When Customers Behave Badly: Witness Reactions to Server Mistreatment


Sandy Hershcovis, U of Calgary Haskayne School of Business

Speaker(s) Web Pages:

Semester: Winter 2017

Date: Friday, January 13, 2017

Time: 1:30 - 3:00 PM

Venue: Room R1220, Ross School of Business

Additional Notes:

Sandy Hershcovis is an associate professor in Organizational Behaviour and Human Resources at the University of Calgary’s Haskayne School of Business. Her research focuses on understanding the social context of workplace mistreatment (e.g., workplace bullying, incivility, and abusive supervision). In particular, she is currently interested in witness reactions to workplace mistreatment with a focus on witness intervention. Her research is funded by the Social Sciences and Humanities Research Council of Canada.
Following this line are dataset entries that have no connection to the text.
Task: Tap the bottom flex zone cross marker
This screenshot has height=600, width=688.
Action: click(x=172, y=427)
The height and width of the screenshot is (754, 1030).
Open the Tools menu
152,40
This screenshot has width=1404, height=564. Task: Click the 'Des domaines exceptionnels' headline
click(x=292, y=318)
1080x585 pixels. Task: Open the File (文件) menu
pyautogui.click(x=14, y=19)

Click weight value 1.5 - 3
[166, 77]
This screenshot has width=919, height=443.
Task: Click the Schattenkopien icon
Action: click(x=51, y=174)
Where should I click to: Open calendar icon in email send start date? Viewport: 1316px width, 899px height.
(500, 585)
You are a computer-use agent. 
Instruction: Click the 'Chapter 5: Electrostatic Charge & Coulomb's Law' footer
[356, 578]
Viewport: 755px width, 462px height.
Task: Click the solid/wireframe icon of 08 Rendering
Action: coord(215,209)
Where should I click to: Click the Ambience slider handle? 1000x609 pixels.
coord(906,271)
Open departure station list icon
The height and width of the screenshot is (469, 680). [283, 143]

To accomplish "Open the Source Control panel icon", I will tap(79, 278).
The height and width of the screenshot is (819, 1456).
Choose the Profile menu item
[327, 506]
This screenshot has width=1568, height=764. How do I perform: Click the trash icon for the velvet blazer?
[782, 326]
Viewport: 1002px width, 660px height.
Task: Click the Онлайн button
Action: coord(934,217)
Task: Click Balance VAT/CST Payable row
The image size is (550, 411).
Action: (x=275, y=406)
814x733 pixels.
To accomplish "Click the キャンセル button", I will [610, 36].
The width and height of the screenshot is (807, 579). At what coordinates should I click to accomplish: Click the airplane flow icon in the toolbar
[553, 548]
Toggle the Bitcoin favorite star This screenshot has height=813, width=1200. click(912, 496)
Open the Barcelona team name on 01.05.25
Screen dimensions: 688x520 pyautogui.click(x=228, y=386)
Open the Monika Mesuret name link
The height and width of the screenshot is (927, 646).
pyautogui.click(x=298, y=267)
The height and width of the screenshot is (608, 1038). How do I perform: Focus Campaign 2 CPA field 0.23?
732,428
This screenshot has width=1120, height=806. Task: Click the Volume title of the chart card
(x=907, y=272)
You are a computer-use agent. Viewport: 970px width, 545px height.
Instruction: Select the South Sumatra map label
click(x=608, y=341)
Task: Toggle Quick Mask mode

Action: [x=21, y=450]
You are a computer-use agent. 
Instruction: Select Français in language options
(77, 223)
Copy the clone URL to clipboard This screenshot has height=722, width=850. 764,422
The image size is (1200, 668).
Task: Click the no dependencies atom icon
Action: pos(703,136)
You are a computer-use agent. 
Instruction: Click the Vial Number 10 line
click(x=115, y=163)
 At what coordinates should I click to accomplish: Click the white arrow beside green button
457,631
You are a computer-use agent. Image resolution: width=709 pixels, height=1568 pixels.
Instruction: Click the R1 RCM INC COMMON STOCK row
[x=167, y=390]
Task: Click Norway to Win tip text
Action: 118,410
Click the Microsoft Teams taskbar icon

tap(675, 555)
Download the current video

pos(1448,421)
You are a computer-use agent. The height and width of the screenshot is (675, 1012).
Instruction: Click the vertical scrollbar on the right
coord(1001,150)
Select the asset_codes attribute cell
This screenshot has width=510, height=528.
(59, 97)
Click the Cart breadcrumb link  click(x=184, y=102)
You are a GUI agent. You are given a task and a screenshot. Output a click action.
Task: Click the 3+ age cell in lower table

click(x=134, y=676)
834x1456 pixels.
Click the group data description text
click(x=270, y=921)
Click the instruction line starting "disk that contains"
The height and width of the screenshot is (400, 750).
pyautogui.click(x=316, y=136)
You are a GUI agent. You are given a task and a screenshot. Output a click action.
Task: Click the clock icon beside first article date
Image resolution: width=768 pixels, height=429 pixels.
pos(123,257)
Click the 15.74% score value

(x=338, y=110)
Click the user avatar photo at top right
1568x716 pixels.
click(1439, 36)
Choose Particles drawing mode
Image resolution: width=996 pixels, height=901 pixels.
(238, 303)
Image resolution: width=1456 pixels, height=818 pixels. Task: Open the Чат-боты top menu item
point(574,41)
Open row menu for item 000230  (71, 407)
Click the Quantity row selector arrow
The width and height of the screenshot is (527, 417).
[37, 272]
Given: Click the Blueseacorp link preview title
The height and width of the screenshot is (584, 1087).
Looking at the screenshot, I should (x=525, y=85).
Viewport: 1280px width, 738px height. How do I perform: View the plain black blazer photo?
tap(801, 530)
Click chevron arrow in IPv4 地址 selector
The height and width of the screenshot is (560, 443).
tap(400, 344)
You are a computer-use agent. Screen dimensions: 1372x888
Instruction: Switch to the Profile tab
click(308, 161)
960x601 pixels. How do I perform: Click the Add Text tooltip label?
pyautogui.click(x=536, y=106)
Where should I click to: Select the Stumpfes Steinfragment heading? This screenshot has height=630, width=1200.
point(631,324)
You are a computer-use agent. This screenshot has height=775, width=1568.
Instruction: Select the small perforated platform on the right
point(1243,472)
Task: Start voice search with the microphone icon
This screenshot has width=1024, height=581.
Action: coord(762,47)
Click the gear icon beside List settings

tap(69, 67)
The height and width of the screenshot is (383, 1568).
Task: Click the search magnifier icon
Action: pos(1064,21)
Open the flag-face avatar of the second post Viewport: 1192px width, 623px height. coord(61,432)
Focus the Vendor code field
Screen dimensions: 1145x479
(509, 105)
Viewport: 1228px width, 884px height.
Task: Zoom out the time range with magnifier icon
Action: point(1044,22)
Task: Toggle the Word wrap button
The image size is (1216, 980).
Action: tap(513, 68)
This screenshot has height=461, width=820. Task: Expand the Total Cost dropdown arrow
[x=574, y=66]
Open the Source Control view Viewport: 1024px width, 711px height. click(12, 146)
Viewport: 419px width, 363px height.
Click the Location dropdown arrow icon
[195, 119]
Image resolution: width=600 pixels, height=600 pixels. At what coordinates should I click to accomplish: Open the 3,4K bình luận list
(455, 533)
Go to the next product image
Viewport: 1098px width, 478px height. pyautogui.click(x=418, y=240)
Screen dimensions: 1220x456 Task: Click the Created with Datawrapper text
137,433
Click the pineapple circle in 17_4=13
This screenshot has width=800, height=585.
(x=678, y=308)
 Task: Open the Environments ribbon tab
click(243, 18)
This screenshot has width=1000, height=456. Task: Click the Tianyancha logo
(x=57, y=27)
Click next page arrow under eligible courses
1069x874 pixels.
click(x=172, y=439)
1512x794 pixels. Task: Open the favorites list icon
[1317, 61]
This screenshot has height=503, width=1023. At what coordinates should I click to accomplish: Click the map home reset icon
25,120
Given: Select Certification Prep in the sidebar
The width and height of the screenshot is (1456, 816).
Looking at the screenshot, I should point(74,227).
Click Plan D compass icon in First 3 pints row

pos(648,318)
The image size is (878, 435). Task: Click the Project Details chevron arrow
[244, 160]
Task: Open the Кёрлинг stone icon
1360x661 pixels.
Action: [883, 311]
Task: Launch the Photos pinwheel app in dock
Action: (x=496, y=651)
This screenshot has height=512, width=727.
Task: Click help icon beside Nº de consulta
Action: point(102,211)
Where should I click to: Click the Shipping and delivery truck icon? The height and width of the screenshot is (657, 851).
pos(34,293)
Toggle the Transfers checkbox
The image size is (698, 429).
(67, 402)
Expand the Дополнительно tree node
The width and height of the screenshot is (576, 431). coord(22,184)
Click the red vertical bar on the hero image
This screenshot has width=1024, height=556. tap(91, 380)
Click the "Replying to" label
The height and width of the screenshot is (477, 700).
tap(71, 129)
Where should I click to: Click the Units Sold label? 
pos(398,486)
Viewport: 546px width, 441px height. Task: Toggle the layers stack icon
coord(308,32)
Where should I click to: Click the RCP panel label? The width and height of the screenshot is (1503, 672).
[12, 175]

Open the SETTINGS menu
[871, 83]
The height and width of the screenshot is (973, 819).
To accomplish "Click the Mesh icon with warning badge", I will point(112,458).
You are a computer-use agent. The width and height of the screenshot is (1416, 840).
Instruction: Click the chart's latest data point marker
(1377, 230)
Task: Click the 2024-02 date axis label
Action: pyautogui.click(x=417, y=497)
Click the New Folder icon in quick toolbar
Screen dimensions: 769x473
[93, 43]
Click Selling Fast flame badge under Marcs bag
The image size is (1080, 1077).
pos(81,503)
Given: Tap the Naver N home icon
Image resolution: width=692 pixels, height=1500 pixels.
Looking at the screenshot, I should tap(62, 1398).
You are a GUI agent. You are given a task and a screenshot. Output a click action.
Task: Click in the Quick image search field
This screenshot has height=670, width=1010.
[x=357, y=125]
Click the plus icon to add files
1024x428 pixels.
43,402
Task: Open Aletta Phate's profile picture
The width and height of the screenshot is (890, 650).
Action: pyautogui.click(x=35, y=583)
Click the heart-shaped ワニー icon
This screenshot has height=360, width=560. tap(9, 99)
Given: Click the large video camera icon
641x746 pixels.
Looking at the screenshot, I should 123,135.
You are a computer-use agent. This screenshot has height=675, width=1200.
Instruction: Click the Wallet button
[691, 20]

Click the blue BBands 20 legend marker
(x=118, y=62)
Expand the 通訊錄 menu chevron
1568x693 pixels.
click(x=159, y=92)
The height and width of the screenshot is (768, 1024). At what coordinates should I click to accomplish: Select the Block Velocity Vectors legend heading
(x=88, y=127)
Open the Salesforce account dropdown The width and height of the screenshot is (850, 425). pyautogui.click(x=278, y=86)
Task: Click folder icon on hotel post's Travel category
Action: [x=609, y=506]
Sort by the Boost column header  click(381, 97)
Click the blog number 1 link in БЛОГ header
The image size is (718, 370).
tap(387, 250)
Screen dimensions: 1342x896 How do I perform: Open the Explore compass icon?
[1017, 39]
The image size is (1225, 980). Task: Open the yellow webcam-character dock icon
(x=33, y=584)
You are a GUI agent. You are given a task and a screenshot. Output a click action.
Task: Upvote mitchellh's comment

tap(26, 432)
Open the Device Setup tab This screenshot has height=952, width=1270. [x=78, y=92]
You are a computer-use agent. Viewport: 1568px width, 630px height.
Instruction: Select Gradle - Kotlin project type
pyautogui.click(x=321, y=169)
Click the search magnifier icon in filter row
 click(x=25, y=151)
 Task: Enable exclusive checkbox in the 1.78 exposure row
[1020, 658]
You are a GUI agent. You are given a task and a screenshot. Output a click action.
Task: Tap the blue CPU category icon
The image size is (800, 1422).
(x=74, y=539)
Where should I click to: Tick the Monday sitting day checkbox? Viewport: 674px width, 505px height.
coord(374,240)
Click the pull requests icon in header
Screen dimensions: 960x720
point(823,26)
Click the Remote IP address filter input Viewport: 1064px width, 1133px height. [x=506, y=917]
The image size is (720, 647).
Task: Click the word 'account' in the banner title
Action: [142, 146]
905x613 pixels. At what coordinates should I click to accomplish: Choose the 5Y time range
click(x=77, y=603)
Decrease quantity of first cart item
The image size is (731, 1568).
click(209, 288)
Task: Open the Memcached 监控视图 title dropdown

In three experiments, we examined how customers react after witnessing a fellow customer mistreat an employee. In Study 1, we conducted a field experiment that examined real customer reactions to witnessed incivility in the context of a fast-food restaurant. In Study 2, we replicated Study 1 findings in an on-line vignette experiment, and extended it by examining perpetrator outcomes, and anger and empathy as mediators of perpetrator- and target-directed outcomes. In Study 3, we investigated the extent to which employee reactions to incivility influences witness reactions. Drawing on the deontic model of justice, we argued and found that customer incivility towards employees leads witnesses (i.e., other customers) to leave larger tips, to engage in supportive employee-directed behaviors, and to evaluate employees more positively (Studies 1 and 2). We also found that witnesses develop negative treatment intentions and retaliatory intensions towards perpetrators, with anger mediating the perpetrator-focused outcomes and empathy mediating the target-focused outcomes (Study 2). In Study 3, we demonstrate that employees who respond to mistreatment in kind, are significantly less likely to receive the positive outcomes found in Studies 1 and 2, than those who respond civilly.